THE TAKEAWAY: For most people, things like meetings, emails, and phone calls eat up between 75 and 90 percent of a typical work week. Don’t waste time trying to impress everyone in the small amount of time you have left. Devote your day instead to impressing the person who can actually give you a promotion, write you a letter of recommendation or give you a raise. And always remember: you must ask to receive.
Rule #29 Say No To Say Yes
Do things that bring value to you.
“When you say YES to others, make sure you are not saying NO to yourself” — Paulo Coelho
Steve Jobs famously defined focus as not just saying yes to one thing, but also saying no to “the hundred other good ideas that there are.” Jobs argues that “You have to pick carefully. I’m actually as proud of the things we haven’t done as the things I have done. Innovation is saying no to 1,000 things.”
As a strategist, I operate like an internal consultant for the company. My associates ask for my help with projects ranging from marketing plans to financial forecasts and new investment opportunities in startups. At first, I took great pride in doing everything that was asked of me; after all, as a young professional, I wanted to show initiative. But over time the quality of my work suffered, and my colleagues became less interested in what I had to offer. What happened? I had become a commodity. But I found the solution in economics, in the law of supply and demand. I became more selective about which projects I took on, and it wasn’t long before the quality of my work improved — as did my reputation.
THE TAKEAWAY: If you can’t bring value to a certain proposition or invitation, or to the project you are working on, shut it down with a powerful but polite “no thanks.”
Rule #30 You Need a Hero
Become inspired by people you admire.
“Heroes expand our sense of possibility.” — Scott La Barge
Mark Zuckerberg says his hero growing up was Bill Gates. He admired how Gates carried himself, how he built an empire. Zuckerberg ended up becoming like Gates, following in his footsteps by going to Harvard, dropping out of school, building a hugely successful company and devoting his life to philanthropy.
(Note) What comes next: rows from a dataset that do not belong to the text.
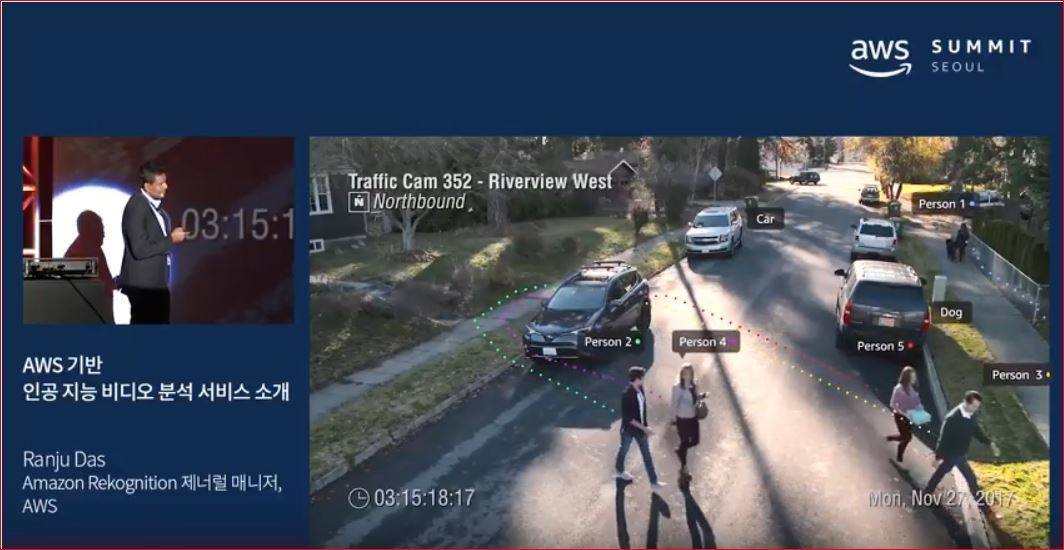Click the speaker video thumbnail
The height and width of the screenshot is (550, 1064).
point(158,230)
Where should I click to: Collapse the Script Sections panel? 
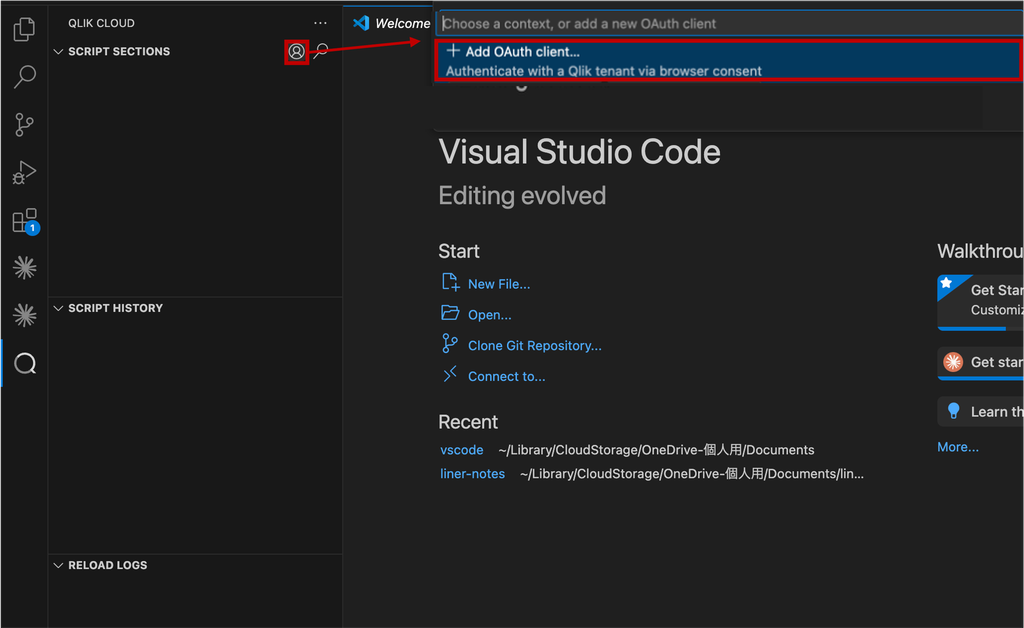(58, 52)
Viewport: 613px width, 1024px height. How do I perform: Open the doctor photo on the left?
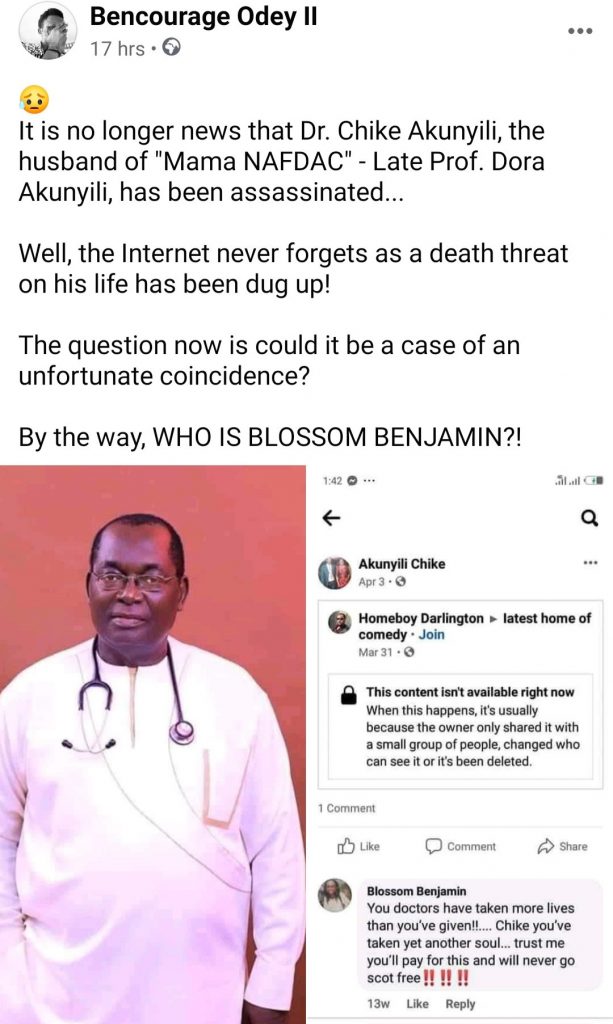pos(153,744)
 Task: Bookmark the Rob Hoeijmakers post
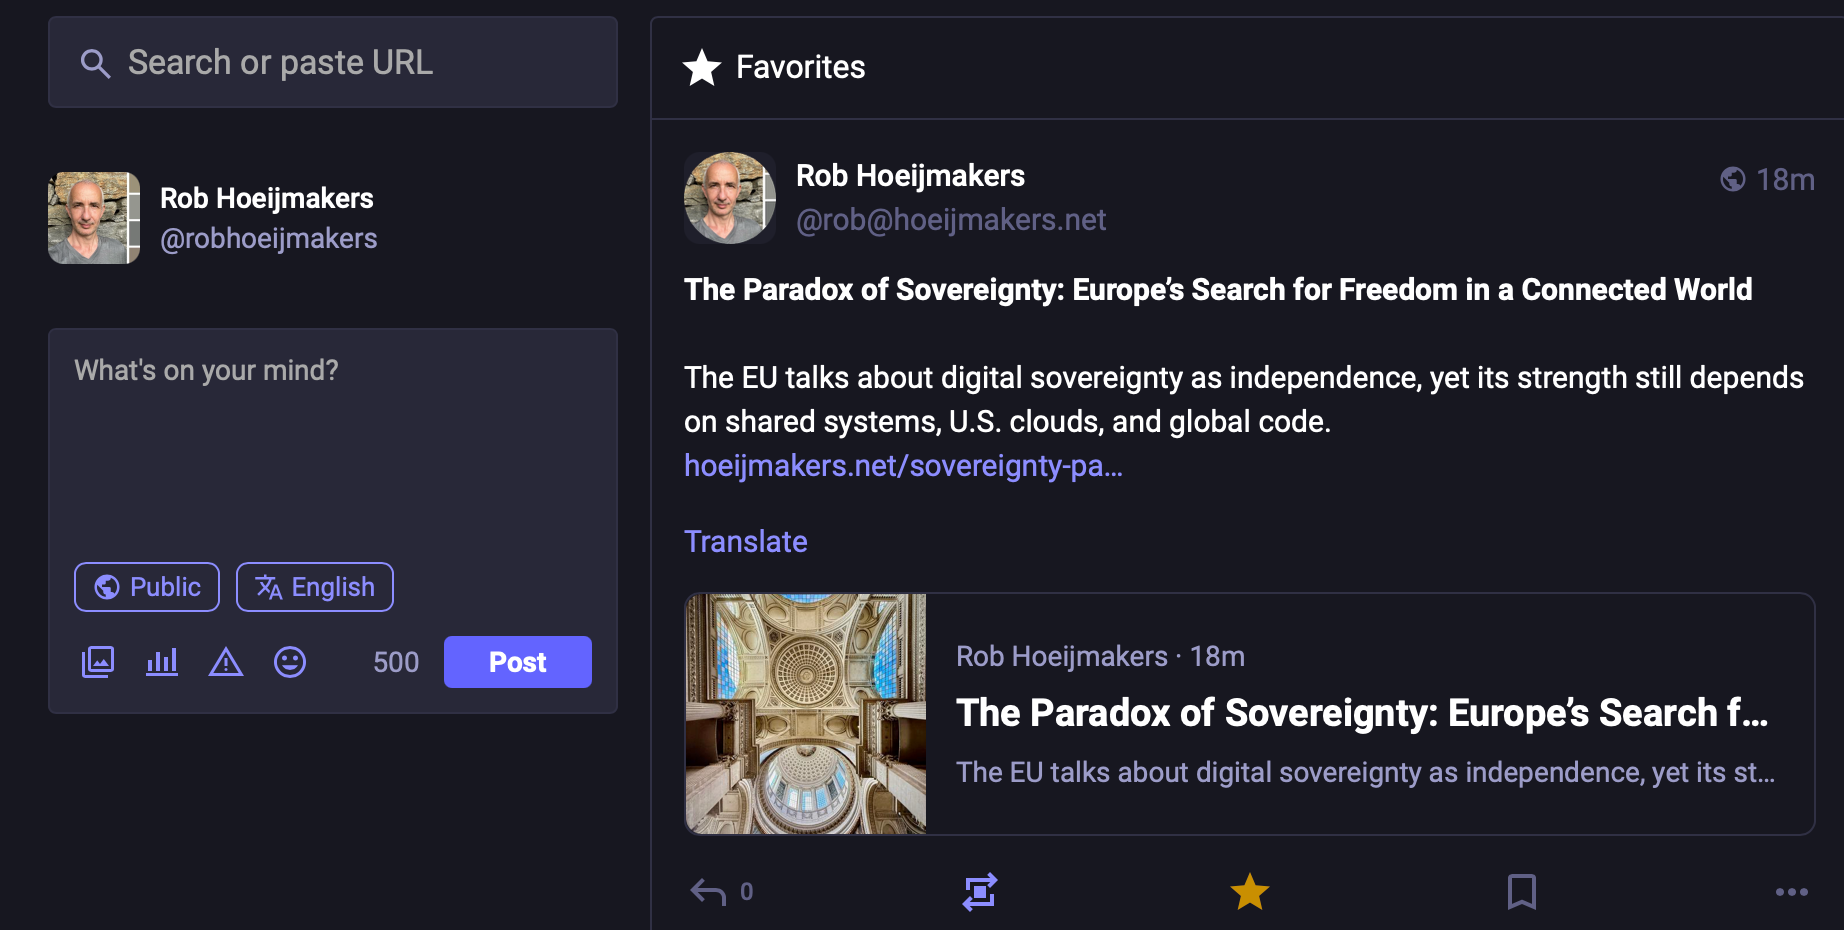point(1521,891)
Like Zuckerberg, I’ve set my sights on becoming more like my heroes — my father, for his creativity, my mother for her attention to detail; Arianna Huffington and Michael Bloomberg for assembling media empires from scratch and Jamie Oliver, for his passion for his profession.
THE TAKEAWAY: Choose at least three people you look up to for their character, success or life philosophy. It doesn’t matter if it’s your father, Sheryl Sandberg or Sir Richard Branson, your heroes will provide you with life inspiration.